SES heyetinin Antakya’yla ilgili notunda, “Ölü sayısı ile ilgili çeşitli öngörüler var 15 bin ile 120 bin arasında değişiyor. Hatay tamamen enkaz altında. Bugün itibarıyla donanımlı ekiplerin sayısı artsa da hala ciddi yetersizlik var. Enkaz altından umutların kesilmesi nedeniyle olsa gerek arama-kurtarma çalışmalarında sağlıkçılar bulunmuyor. Asbest tehdidine karşı uygun maske kullanımı yok. Elektrikler hala yok. Bu çadırları olumsuz etkiliyor. Isınma çok ciddi sorun” ifadeleri yer aldı.

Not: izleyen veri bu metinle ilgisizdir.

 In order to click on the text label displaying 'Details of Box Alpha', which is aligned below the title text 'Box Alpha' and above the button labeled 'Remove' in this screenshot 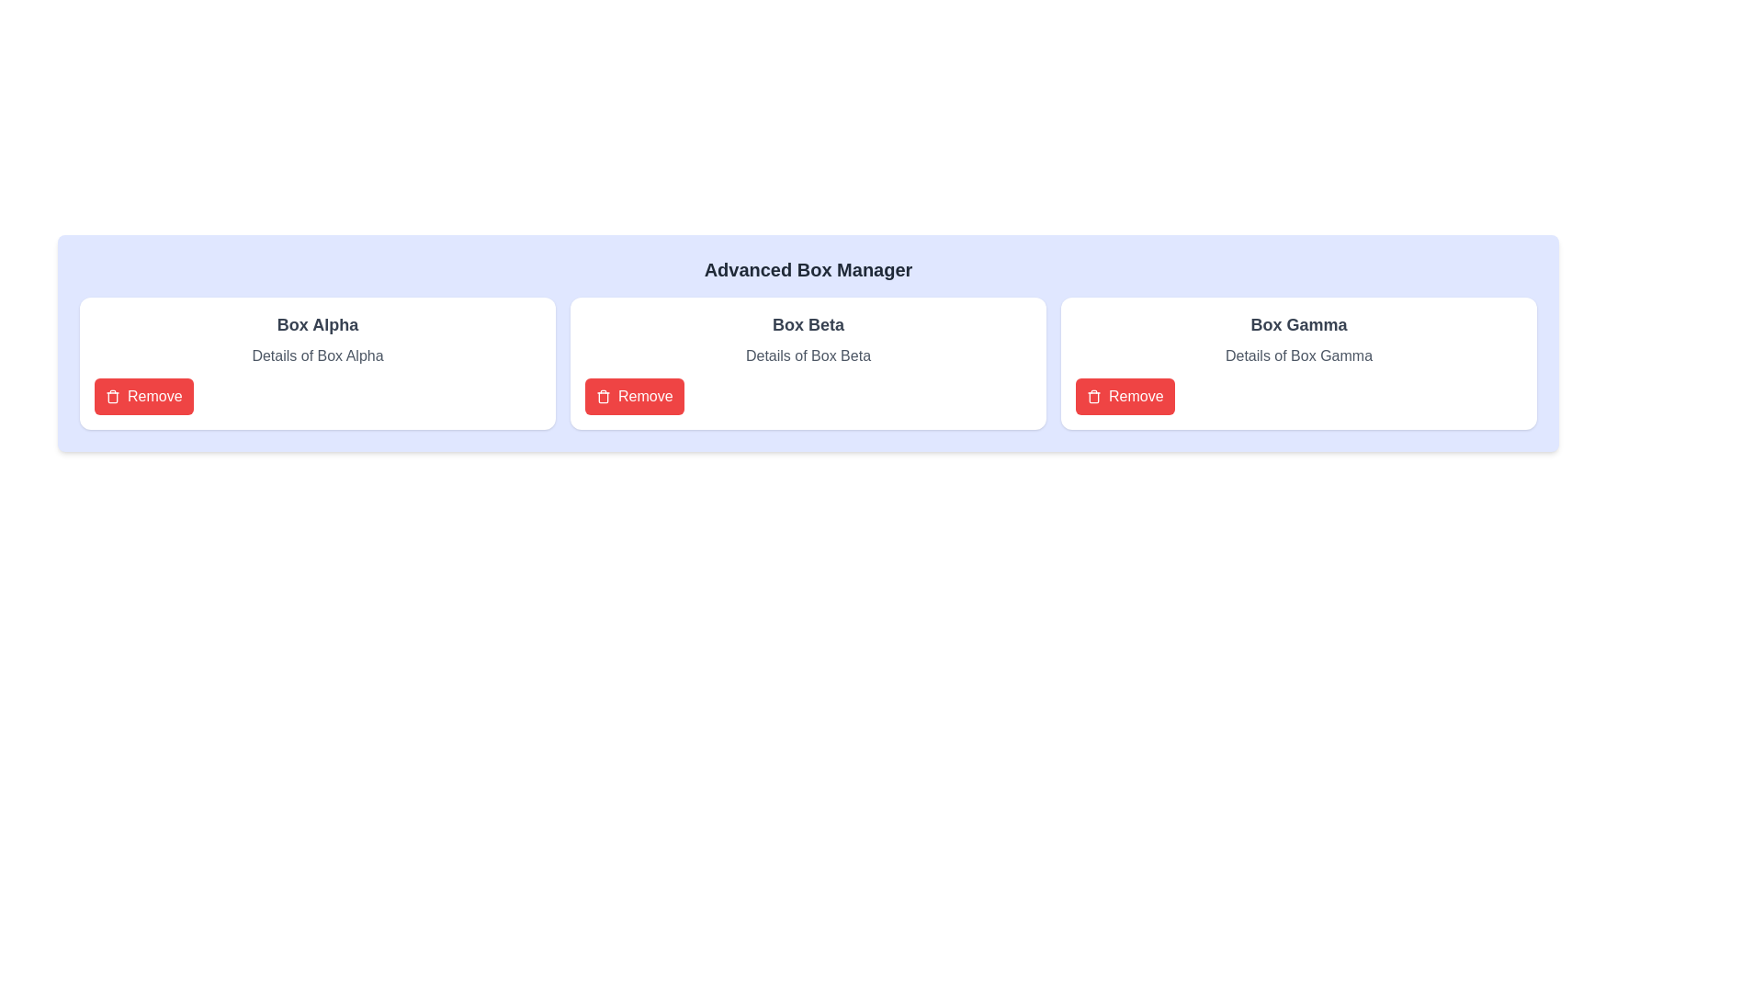, I will do `click(317, 357)`.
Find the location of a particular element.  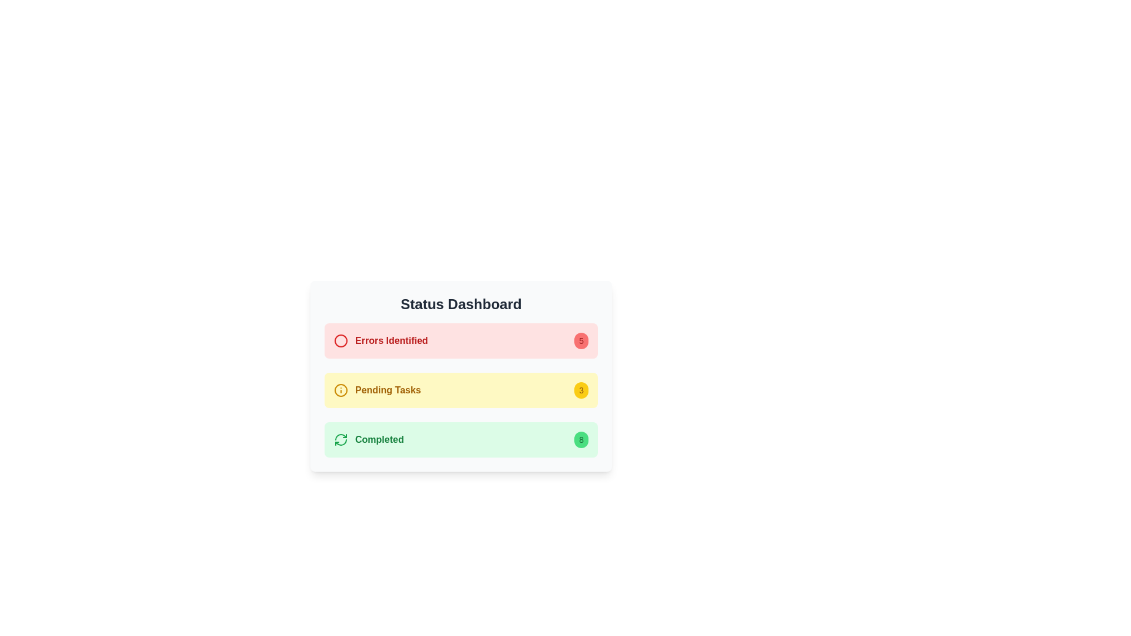

the information presented in the Informational card that displays the count of pending tasks, located in the Status Dashboard below the 'Errors Identified' box is located at coordinates (460, 376).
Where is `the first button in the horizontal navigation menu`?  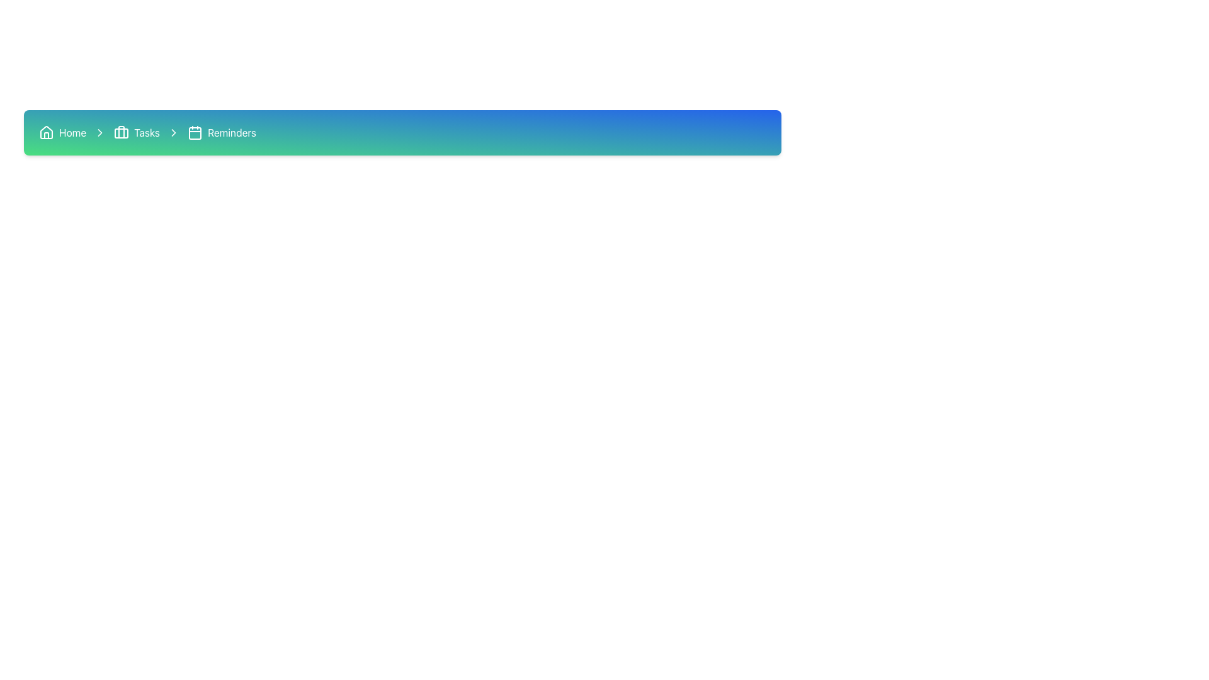 the first button in the horizontal navigation menu is located at coordinates (62, 133).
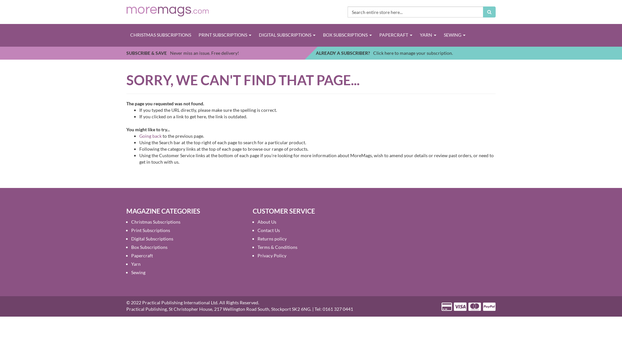  I want to click on 'DIGITAL SUBSCRIPTIONS', so click(287, 35).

SES, 6 Şubat’ta Kahramanmaraş’ta meydana gelen ve 10 ilde büyük hasarlara sebep olan 7,7 ve 7,6 şiddetindeki depremlerin ardından Eş Genel Başkan Gönül Adıbelli, eski MYK üyesi Fikret Çalağan ve Sağlık Politikaları Eğitimcisi ve Halk Sağlığı Uzmanı Prof. Dr. Mehmet Zencir’den oluşan heyetin bölgede yaptığı incelemelerin notlarını paylaştı.

SES heyetinin 12 Şubat’ta Nurdağı’nda yaptığı incelemeye ilişkin notunda şu bilgiler yer aldı:

“RESMİ BİLDİRİLEN ÖLÜMLER 980. TAHMİN EDİLEN 5 BİN”

“Binaların yüzde 30’u enkaz altında, ağır hasar yüzde 40-50, hafif hasarlı-hasarsız yüzde 10-20. Arama kurtarma ilk gün halk ve gönüllü gelenler tarafından yürütülmüş. Donanımlı ekipler 3’üncü gün başlamış, halen çok yetersiz. İlk gün enkaz altından çok sayıda canlı çıkarılmış. Hastane ağır hasarlı. Hizmet yok. Bahçesinde sahra hastanesi, UMKE ve sağlıkçılar için konteynerler var. Sağlıkçıların barınması yetersiz. Ambulans içinde kalıyorlar. Sağlıkçılar idari izin kullanamıyor. Genelge sadece birinci derece kaybı olanları ve SB kapsıyor. Üniversite personelini kapsamıyor. Eczane yok, ilaçlar sahra hastanesinin yanına getirilmiş. Mevcut eczanenin ilaçlarına el konulmuş, imza tutanağı ile. Sağlıkta en büyük sorun organizasyonun olmaması. 2 polis lojmanı tamamen çökmüş. Ağır hasar nedeniyle kent tamamen boşaltılacak. Resmi bildirilen ölümler 980. Tahmin edilen 5 bin.”

Aynı güne ait İslâhiye notu ise şöyle:

“HALEN ENKAZ ALTINDA ÇOK KİŞİ VAR. MAĞDURİYET 20 BİN”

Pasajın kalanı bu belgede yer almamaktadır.